== Required action ==
Only the lines from the one containing "Toggle the 显示装备 checkbox" through the last line of the entries are wanted. Transcribe them exactly.

== Records for this exercise ==
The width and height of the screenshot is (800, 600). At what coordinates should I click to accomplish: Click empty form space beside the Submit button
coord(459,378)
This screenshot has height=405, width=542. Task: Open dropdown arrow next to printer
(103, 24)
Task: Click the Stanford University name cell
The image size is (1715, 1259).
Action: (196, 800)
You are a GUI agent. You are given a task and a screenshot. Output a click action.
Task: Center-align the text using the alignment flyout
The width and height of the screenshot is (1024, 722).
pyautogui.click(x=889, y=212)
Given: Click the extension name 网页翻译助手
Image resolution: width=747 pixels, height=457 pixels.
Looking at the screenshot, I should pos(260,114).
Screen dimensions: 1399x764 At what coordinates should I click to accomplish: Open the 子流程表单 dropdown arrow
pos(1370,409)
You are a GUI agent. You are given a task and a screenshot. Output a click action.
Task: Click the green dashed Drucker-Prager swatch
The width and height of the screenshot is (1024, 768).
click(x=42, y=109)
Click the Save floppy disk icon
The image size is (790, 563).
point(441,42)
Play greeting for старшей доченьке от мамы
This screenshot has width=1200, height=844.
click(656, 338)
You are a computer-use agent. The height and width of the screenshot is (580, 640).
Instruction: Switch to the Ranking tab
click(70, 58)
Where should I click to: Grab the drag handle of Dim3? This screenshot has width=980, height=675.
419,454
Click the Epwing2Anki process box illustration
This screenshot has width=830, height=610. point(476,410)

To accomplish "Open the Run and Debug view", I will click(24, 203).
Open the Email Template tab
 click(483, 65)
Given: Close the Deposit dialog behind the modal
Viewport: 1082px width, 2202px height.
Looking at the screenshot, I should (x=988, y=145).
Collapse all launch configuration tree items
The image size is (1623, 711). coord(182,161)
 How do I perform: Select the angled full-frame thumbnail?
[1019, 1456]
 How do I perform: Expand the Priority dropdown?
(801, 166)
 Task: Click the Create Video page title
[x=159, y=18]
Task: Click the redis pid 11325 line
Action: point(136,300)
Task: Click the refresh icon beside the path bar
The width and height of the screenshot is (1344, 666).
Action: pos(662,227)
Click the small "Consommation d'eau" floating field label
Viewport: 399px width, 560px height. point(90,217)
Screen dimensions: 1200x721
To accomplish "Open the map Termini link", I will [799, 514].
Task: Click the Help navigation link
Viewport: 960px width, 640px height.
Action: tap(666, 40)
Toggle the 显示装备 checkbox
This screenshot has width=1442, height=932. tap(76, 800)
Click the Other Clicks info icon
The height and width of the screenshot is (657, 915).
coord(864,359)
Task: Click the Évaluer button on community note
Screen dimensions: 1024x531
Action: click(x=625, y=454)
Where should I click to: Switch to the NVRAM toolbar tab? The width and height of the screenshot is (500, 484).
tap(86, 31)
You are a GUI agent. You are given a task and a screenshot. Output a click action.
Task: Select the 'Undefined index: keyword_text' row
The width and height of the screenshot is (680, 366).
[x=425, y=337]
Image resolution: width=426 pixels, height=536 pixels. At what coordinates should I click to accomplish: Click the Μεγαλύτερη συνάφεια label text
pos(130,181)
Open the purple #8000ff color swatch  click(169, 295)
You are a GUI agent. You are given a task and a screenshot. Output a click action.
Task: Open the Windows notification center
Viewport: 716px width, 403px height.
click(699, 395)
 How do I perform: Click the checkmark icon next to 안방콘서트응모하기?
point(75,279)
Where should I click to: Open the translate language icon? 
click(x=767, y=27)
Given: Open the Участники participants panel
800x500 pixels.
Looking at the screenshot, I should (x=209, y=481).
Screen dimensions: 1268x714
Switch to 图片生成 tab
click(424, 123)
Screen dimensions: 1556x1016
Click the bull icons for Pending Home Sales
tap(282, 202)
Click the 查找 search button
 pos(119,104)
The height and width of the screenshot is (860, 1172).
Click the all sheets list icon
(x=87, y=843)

== Result ==
Toggle the 显示装备 checkbox
This screenshot has width=1442, height=932. tap(76, 800)
Click the Other Clicks info icon
The height and width of the screenshot is (657, 915).
coord(864,359)
Task: Click the Évaluer button on community note
Screen dimensions: 1024x531
Action: click(x=625, y=454)
Where should I click to: Switch to the NVRAM toolbar tab? The width and height of the screenshot is (500, 484).
tap(86, 31)
You are a GUI agent. You are given a task and a screenshot. Output a click action.
Task: Select the 'Undefined index: keyword_text' row
The width and height of the screenshot is (680, 366).
[x=425, y=337]
Image resolution: width=426 pixels, height=536 pixels. At what coordinates should I click to accomplish: Click the Μεγαλύτερη συνάφεια label text
pos(130,181)
Open the purple #8000ff color swatch  click(169, 295)
You are a GUI agent. You are given a task and a screenshot. Output a click action.
Task: Open the Windows notification center
Viewport: 716px width, 403px height.
click(699, 395)
 How do I perform: Click the checkmark icon next to 안방콘서트응모하기?
point(75,279)
Where should I click to: Open the translate language icon? 
click(x=767, y=27)
Given: Open the Участники participants panel
800x500 pixels.
Looking at the screenshot, I should (x=209, y=481).
Screen dimensions: 1268x714
Switch to 图片生成 tab
click(424, 123)
Screen dimensions: 1556x1016
Click the bull icons for Pending Home Sales
tap(282, 202)
Click the 查找 search button
 pos(119,104)
The height and width of the screenshot is (860, 1172).
Click the all sheets list icon
(x=87, y=843)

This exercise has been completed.